TESTO FORNITO:
____

A marzo il PMI (Purchasing Managers’ Index) ha registrato un tonfo nell’industria (40,3), che era già in difficoltà, e un tracollo nei servizi (17,4), che erano in debole espansione. In tale situazione, è opportuno utilizzare le risorse europee disponibili, per la tenuta del sistema e la ripartenza.
Nel 1° trimestre la produzione industriale è in calo del 5,4% e contribuisce per 1,5 punti alla caduta del Pil (-3,5%, stime CSC di fine marzo). Il crollo della domanda, per l’obbligo di restare a casa, si è sommato al blocco del 60% delle imprese manifatturiere. Lo scenario CSC (-6,5% nel 2° trimestre) ipotizza una graduale riapertura dell’attività. Per ora, si registrano problemi di fornitura che frenano anche le imprese aperte, e si accumulano scorte perché la domanda cala più dell’atteso.
A marzo, i dati su consumi e investimenti sono tutti molto negativi: la fiducia di famiglie e imprese (rilevata prima del blocco del 22) ha registrato un profondo calo, specie nei servizi; gli ordini interni dei produttori di beni di consumo e di investimento sono diminuiti entrambi di oltre 9 punti; le immatricolazioni di auto hanno registrato un crollo dell’85%, a poco più di 20mila vetture, minimo nelle serie storiche mensili, spiegato soprattutto dalla chiusura delle concessionarie da oltre un mese.

____

DATI FORNITI:
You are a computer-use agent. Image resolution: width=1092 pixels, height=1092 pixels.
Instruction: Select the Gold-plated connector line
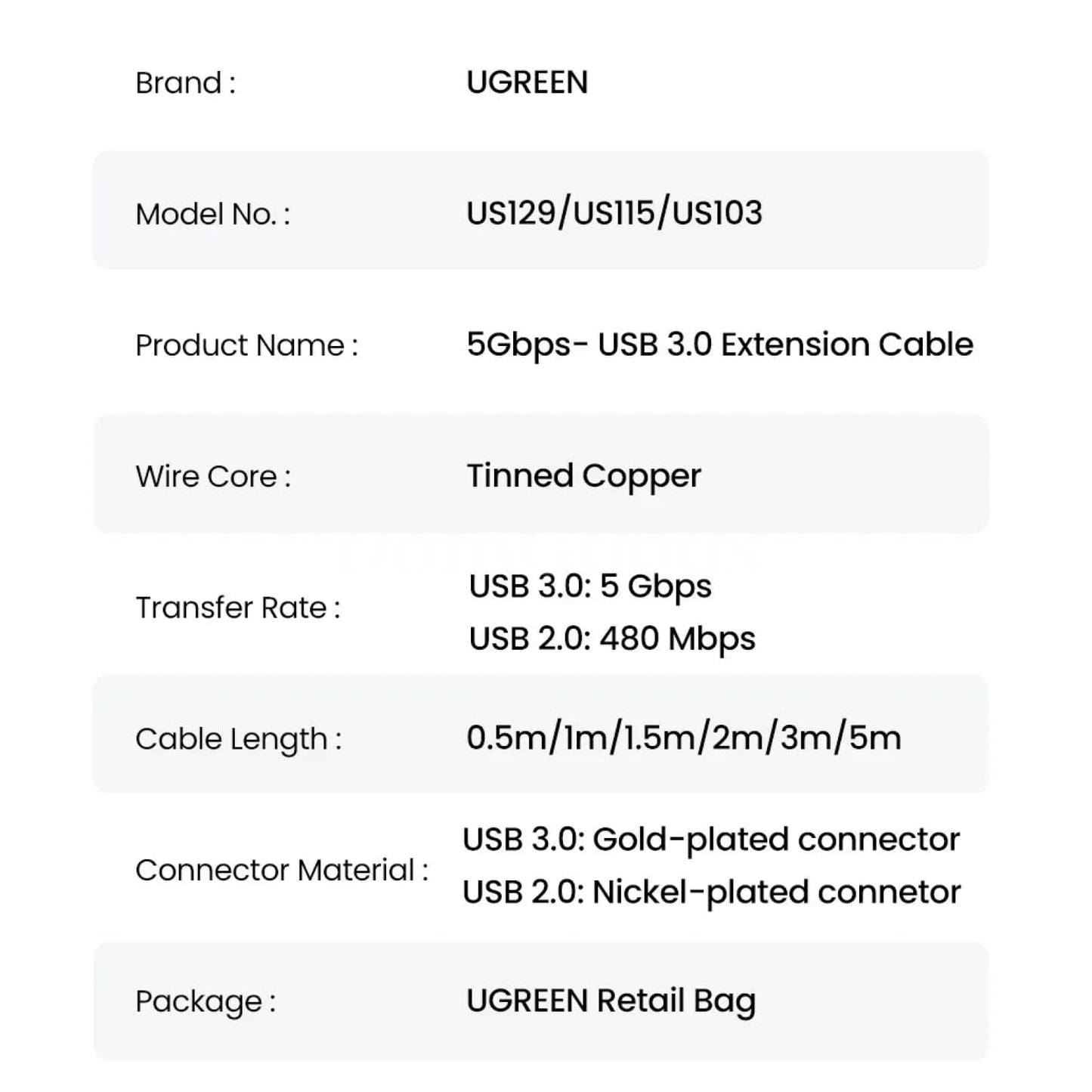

____

COMPITI RICHIESTI:
1) Secondo il testo sulla congiuntura economica, di quanto sono crollate a marzo le immatricolazioni di auto?
2) Prosegui il testo sulla congiuntura economica a partire dall'ultima frase.

RISPOSTE AI COMPITI:
1) Dell'85%, a poco più di 20mila vetture.

2)
È già evidente nei dati di export l’impatto della crisi da epidemia sulle vendite italiane in Cina (-16,8% tendenziale nel primo bimestre del 2020). A marzo, secondo il PMI, gli ordini manifatturieri esteri sono caduti al ritmo più rapido dal 2009 (indice a 36,0).
In aprile il rendimento del BTP decennale è all’1,62% medio. A fronte di tassi negativi in Germania (-0,38%), lo spread dell’Italia è a 201 punti in media: sotto il picco di marzo (281), ma con improvvisi rialzi (234 il 15 aprile). Gli acquisti emergenziali Bce di titoli (51 miliardi in 2 settimane tra fine marzo e metà aprile) sono cruciali per contenere i divari tra i tassi nell’Area.
In Italia un tasso sovrano limitato è cruciale per tenere basso il costo del credito, che era ai minimi a febbraio (1,3% per le imprese). Nel 1° trimestre 2020, però, è proseguito il lento peggioramento delle condizioni di offerta del credito, segnalato dall’indagine Banca d’Italia.
Le misure anti-Covid19 sono state adottate da vari Paesi tra fine marzo e inizio aprile. Ciò ha inibito la spesa “non essenziale” delle famiglie. Inoltre, molte attività produttive restano sospese. Perciò la recessione si acuirà nel 2° trimestre, portando nel 2020 a un forte calo del PIL.
Si stanno facendo grandi sforzi per salvaguardare l’occupazione, con risorse nazionali e in futuro europee (Sure) per espandere l’integrazione al reddito a fronte di riduzioni temporanee del lavoro.
Le Borse dei paesi avanzati in aprile hanno recuperato solo in parte, rispetto ai minimi di metà marzo: -41% e poi +18% in Italia. L’euro si è assestato in aprile a 1,09 sul dollaro, sui livelli di febbraio.
Sul commercio l’impatto del Coronavirus è pesante: gli ordini esteri del PMI manifatturiero globale sono in rapida caduta a marzo (43,3). Secondo le stime del FMI, fortemente ribassate di recente, il commercio subirà un calo dell’11% nel 2020 e il Pil mondiale del 3%.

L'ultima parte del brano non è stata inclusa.